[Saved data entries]
◇ ◇ ◇ ◇ ◇ ◇ ◇
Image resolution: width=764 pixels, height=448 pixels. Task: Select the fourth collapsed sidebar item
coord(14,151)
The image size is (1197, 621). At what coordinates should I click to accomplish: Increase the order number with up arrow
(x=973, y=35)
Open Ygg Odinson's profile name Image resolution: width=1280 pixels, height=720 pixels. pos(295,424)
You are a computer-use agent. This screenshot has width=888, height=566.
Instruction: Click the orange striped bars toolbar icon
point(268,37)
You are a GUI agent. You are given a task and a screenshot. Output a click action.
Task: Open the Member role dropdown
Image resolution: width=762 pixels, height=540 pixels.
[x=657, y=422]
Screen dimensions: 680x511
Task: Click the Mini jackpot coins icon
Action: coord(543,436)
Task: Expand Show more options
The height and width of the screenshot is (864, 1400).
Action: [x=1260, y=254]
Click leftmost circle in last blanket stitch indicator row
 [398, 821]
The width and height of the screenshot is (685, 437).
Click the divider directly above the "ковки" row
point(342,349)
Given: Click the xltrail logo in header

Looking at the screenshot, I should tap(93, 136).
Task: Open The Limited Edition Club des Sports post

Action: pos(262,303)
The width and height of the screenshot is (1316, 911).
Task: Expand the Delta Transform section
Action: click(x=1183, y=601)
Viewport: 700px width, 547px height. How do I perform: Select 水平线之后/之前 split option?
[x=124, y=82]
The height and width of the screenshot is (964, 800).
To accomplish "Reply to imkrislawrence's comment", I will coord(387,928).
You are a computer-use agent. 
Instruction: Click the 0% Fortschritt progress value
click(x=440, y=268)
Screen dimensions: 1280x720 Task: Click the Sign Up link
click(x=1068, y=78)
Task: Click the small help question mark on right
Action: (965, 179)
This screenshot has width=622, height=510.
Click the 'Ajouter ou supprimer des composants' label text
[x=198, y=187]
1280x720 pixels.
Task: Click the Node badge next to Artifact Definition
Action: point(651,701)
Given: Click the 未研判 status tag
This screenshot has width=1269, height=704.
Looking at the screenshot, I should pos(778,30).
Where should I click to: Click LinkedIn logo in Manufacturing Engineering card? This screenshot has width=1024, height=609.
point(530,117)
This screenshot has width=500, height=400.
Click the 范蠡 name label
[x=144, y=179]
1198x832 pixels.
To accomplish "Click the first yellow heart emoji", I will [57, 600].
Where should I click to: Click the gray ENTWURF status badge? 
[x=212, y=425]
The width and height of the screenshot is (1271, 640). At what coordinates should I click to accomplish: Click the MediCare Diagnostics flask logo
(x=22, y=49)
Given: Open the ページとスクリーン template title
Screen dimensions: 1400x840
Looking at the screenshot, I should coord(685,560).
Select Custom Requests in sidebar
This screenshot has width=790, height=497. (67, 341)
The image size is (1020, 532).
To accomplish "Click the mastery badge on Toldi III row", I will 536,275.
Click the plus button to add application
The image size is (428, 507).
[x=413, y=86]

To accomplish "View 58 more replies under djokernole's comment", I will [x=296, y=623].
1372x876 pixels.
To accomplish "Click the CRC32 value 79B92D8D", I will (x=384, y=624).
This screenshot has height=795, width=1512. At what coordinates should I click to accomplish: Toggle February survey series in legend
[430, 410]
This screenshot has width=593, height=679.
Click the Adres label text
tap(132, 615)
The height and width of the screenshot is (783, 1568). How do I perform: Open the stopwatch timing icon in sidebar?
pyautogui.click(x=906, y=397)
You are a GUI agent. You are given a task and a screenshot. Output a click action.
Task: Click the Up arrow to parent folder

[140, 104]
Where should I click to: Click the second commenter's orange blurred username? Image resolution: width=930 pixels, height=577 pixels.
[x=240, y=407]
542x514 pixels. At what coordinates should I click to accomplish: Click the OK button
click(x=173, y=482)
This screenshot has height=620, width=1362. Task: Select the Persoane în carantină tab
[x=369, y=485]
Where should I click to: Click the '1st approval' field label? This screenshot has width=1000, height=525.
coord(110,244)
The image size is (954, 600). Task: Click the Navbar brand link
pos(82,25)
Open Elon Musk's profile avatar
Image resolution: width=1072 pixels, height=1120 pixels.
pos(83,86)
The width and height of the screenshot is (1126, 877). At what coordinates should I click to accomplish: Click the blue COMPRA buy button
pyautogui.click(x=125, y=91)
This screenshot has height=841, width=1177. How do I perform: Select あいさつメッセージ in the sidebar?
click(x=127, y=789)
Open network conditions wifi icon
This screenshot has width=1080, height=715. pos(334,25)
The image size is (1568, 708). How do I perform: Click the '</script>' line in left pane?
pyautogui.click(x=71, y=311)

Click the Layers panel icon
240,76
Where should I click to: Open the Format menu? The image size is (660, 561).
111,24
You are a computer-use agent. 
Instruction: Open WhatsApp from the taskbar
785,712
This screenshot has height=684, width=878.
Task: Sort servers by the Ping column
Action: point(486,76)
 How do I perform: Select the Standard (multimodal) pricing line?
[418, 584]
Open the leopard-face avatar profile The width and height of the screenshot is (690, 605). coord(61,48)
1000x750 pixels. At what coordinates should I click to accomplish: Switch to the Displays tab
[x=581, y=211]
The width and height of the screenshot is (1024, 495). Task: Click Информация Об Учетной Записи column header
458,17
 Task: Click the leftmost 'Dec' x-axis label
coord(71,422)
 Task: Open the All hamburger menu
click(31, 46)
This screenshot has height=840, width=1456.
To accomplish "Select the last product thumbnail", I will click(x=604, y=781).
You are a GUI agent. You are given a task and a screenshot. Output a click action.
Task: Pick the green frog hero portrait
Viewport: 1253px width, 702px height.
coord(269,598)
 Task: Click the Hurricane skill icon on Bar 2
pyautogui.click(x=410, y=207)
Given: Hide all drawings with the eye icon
◇ ◇ ◇ ◇ ◇ ◇ ◇
#### How to complete this task
All the entries are to be reproduced verbatim.

#### Exercise solution
Image resolution: width=764 pixels, height=448 pixels. Task: Select the fourth collapsed sidebar item
coord(14,151)
The image size is (1197, 621). At what coordinates should I click to accomplish: Increase the order number with up arrow
(x=973, y=35)
Open Ygg Odinson's profile name Image resolution: width=1280 pixels, height=720 pixels. pos(295,424)
You are a computer-use agent. This screenshot has width=888, height=566.
Instruction: Click the orange striped bars toolbar icon
point(268,37)
You are a GUI agent. You are given a task and a screenshot. Output a click action.
Task: Open the Member role dropdown
Image resolution: width=762 pixels, height=540 pixels.
[x=657, y=422]
Screen dimensions: 680x511
Task: Click the Mini jackpot coins icon
Action: coord(543,436)
Task: Expand Show more options
The height and width of the screenshot is (864, 1400).
Action: [x=1260, y=254]
Click leftmost circle in last blanket stitch indicator row
 [398, 821]
The width and height of the screenshot is (685, 437).
Click the divider directly above the "ковки" row
point(342,349)
Given: Click the xltrail logo in header

Looking at the screenshot, I should tap(93, 136).
Task: Open The Limited Edition Club des Sports post

Action: pos(262,303)
The width and height of the screenshot is (1316, 911).
Task: Expand the Delta Transform section
Action: click(x=1183, y=601)
Viewport: 700px width, 547px height. How do I perform: Select 水平线之后/之前 split option?
[x=124, y=82]
The height and width of the screenshot is (964, 800).
To accomplish "Reply to imkrislawrence's comment", I will coord(387,928).
You are a computer-use agent. 
Instruction: Click the 0% Fortschritt progress value
click(x=440, y=268)
Screen dimensions: 1280x720 Task: Click the Sign Up link
click(x=1068, y=78)
Task: Click the small help question mark on right
Action: (965, 179)
This screenshot has width=622, height=510.
Click the 'Ajouter ou supprimer des composants' label text
[x=198, y=187]
1280x720 pixels.
Task: Click the Node badge next to Artifact Definition
Action: point(651,701)
Given: Click the 未研判 status tag
This screenshot has width=1269, height=704.
Looking at the screenshot, I should pos(778,30).
Where should I click to: Click LinkedIn logo in Manufacturing Engineering card? This screenshot has width=1024, height=609.
point(530,117)
This screenshot has width=500, height=400.
Click the 范蠡 name label
[x=144, y=179]
1198x832 pixels.
To accomplish "Click the first yellow heart emoji", I will [57, 600].
Where should I click to: Click the gray ENTWURF status badge? 
[x=212, y=425]
The width and height of the screenshot is (1271, 640). At what coordinates should I click to accomplish: Click the MediCare Diagnostics flask logo
(x=22, y=49)
Given: Open the ページとスクリーン template title
Screen dimensions: 1400x840
Looking at the screenshot, I should coord(685,560).
Select Custom Requests in sidebar
This screenshot has width=790, height=497. (67, 341)
The image size is (1020, 532).
To accomplish "Click the mastery badge on Toldi III row", I will 536,275.
Click the plus button to add application
The image size is (428, 507).
[x=413, y=86]

To accomplish "View 58 more replies under djokernole's comment", I will [x=296, y=623].
1372x876 pixels.
To accomplish "Click the CRC32 value 79B92D8D", I will (x=384, y=624).
This screenshot has height=795, width=1512. At what coordinates should I click to accomplish: Toggle February survey series in legend
[430, 410]
This screenshot has width=593, height=679.
Click the Adres label text
tap(132, 615)
The height and width of the screenshot is (783, 1568). How do I perform: Open the stopwatch timing icon in sidebar?
pyautogui.click(x=906, y=397)
You are a GUI agent. You are given a task and a screenshot. Output a click action.
Task: Click the Up arrow to parent folder

[140, 104]
Where should I click to: Click the second commenter's orange blurred username? Image resolution: width=930 pixels, height=577 pixels.
[x=240, y=407]
542x514 pixels. At what coordinates should I click to accomplish: Click the OK button
click(x=173, y=482)
This screenshot has height=620, width=1362. Task: Select the Persoane în carantină tab
[x=369, y=485]
Where should I click to: Click the '1st approval' field label? This screenshot has width=1000, height=525.
coord(110,244)
The image size is (954, 600). Task: Click the Navbar brand link
pos(82,25)
Open Elon Musk's profile avatar
Image resolution: width=1072 pixels, height=1120 pixels.
pos(83,86)
The width and height of the screenshot is (1126, 877). At what coordinates should I click to accomplish: Click the blue COMPRA buy button
pyautogui.click(x=125, y=91)
This screenshot has height=841, width=1177. How do I perform: Select あいさつメッセージ in the sidebar?
click(x=127, y=789)
Open network conditions wifi icon
This screenshot has width=1080, height=715. pos(334,25)
The image size is (1568, 708). How do I perform: Click the '</script>' line in left pane?
pyautogui.click(x=71, y=311)

Click the Layers panel icon
240,76
Where should I click to: Open the Format menu? The image size is (660, 561).
111,24
You are a computer-use agent. 
Instruction: Open WhatsApp from the taskbar
785,712
This screenshot has height=684, width=878.
Task: Sort servers by the Ping column
Action: point(486,76)
 How do I perform: Select the Standard (multimodal) pricing line?
[418, 584]
Open the leopard-face avatar profile The width and height of the screenshot is (690, 605). coord(61,48)
1000x750 pixels. At what coordinates should I click to accomplish: Switch to the Displays tab
[x=581, y=211]
The width and height of the screenshot is (1024, 495). Task: Click Информация Об Учетной Записи column header
458,17
 Task: Click the leftmost 'Dec' x-axis label
coord(71,422)
 Task: Open the All hamburger menu
click(31, 46)
This screenshot has height=840, width=1456.
To accomplish "Select the last product thumbnail", I will click(x=604, y=781).
You are a GUI agent. You are given a task and a screenshot. Output a click action.
Task: Pick the green frog hero portrait
Viewport: 1253px width, 702px height.
coord(269,598)
 Task: Click the Hurricane skill icon on Bar 2
pyautogui.click(x=410, y=207)
Given: Hide all drawings with the eye icon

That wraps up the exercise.